» **TASK ITEM**
Below are lines of data, and only some are wanted. Please repeat exactly those from the line that has "Given: Click the checkmark" through the line that has "The width and height of the screenshot is (1911, 795).".

» **DATA SECTION**
..........

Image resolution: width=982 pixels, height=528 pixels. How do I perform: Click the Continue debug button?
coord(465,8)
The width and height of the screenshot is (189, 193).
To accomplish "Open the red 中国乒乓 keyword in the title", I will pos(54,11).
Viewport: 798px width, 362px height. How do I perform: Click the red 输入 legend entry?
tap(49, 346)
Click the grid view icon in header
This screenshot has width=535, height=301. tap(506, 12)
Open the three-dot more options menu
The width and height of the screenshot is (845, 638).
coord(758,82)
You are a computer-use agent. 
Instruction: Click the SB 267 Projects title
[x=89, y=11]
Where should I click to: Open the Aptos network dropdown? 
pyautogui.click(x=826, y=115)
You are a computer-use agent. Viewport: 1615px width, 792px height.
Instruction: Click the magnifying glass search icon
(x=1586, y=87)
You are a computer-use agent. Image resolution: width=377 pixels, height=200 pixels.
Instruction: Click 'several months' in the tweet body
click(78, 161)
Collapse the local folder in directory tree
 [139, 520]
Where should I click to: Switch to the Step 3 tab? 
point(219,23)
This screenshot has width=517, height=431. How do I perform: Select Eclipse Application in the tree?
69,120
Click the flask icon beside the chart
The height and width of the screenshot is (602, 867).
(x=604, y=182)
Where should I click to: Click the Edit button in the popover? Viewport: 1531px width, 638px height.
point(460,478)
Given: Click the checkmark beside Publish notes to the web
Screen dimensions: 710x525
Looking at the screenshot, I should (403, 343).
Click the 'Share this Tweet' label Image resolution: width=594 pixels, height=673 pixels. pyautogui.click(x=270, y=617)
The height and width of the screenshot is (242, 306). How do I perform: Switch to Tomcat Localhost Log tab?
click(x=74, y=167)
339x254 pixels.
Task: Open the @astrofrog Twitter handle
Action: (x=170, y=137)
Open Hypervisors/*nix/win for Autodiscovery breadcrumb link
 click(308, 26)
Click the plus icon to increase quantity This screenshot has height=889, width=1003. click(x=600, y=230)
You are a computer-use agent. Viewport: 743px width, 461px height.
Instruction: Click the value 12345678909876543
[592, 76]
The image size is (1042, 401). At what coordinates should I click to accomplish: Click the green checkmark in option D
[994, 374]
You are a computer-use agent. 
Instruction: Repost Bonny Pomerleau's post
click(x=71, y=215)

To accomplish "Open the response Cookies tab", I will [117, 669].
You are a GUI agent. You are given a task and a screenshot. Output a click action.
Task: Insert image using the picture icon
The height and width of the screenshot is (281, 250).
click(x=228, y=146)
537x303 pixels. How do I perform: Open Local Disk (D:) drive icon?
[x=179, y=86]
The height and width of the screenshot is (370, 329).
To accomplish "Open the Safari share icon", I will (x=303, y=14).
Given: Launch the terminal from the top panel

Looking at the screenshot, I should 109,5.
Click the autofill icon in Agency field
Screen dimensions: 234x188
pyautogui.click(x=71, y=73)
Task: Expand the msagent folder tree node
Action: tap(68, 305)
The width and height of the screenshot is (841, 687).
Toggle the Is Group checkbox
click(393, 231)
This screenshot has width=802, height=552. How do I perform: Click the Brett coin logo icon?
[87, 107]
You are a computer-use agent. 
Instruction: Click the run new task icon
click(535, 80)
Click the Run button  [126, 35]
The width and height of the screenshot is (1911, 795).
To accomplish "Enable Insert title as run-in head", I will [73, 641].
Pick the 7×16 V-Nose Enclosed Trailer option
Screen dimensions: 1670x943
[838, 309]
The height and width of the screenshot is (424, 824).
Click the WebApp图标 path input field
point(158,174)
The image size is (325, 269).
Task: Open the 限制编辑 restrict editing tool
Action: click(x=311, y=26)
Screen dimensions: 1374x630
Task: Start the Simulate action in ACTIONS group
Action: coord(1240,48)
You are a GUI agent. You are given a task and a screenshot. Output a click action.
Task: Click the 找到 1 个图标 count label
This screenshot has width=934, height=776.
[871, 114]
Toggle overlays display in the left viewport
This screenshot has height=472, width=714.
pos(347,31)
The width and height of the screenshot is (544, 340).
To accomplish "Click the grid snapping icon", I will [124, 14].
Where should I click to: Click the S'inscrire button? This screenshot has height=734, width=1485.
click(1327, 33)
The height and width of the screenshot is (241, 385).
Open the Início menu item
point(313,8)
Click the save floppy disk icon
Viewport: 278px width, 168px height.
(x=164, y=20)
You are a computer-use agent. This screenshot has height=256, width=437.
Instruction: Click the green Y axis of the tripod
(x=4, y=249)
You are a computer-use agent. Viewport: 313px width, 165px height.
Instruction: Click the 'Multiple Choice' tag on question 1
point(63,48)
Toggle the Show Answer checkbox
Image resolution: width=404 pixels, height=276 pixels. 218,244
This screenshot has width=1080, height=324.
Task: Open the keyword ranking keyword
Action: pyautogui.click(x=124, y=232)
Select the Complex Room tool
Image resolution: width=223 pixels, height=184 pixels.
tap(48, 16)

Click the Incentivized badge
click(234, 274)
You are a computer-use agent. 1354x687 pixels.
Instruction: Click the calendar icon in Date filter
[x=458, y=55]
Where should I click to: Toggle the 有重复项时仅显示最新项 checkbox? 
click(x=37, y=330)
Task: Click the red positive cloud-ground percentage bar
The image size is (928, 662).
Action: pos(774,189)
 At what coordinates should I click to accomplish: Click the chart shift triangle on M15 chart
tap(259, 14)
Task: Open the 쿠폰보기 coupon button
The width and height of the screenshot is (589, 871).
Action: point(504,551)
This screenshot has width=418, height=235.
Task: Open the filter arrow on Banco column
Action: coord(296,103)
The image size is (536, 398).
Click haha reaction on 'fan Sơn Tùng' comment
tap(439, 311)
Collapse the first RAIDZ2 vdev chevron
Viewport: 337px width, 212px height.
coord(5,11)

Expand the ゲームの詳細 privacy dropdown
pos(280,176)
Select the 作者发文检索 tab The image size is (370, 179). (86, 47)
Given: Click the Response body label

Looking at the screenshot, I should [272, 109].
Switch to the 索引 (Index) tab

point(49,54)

..........

» **SOLUTION TO THIS EXERCISE**
Given: Click the checkmark beside Publish notes to the web
Screen dimensions: 710x525
Looking at the screenshot, I should (403, 343).
Click the 'Share this Tweet' label Image resolution: width=594 pixels, height=673 pixels. pyautogui.click(x=270, y=617)
The height and width of the screenshot is (242, 306). How do I perform: Switch to Tomcat Localhost Log tab?
click(x=74, y=167)
339x254 pixels.
Task: Open the @astrofrog Twitter handle
Action: (x=170, y=137)
Open Hypervisors/*nix/win for Autodiscovery breadcrumb link
 click(308, 26)
Click the plus icon to increase quantity This screenshot has height=889, width=1003. click(x=600, y=230)
You are a computer-use agent. Viewport: 743px width, 461px height.
Instruction: Click the value 12345678909876543
[592, 76]
The image size is (1042, 401). At what coordinates should I click to accomplish: Click the green checkmark in option D
[994, 374]
You are a computer-use agent. 
Instruction: Repost Bonny Pomerleau's post
click(x=71, y=215)

To accomplish "Open the response Cookies tab", I will [117, 669].
You are a GUI agent. You are given a task and a screenshot. Output a click action.
Task: Insert image using the picture icon
The height and width of the screenshot is (281, 250).
click(x=228, y=146)
537x303 pixels. How do I perform: Open Local Disk (D:) drive icon?
[x=179, y=86]
The height and width of the screenshot is (370, 329).
To accomplish "Open the Safari share icon", I will (x=303, y=14).
Given: Launch the terminal from the top panel

Looking at the screenshot, I should 109,5.
Click the autofill icon in Agency field
Screen dimensions: 234x188
pyautogui.click(x=71, y=73)
Task: Expand the msagent folder tree node
Action: tap(68, 305)
The width and height of the screenshot is (841, 687).
Toggle the Is Group checkbox
click(393, 231)
This screenshot has width=802, height=552. How do I perform: Click the Brett coin logo icon?
[87, 107]
You are a computer-use agent. 
Instruction: Click the run new task icon
click(535, 80)
Click the Run button  [126, 35]
The width and height of the screenshot is (1911, 795).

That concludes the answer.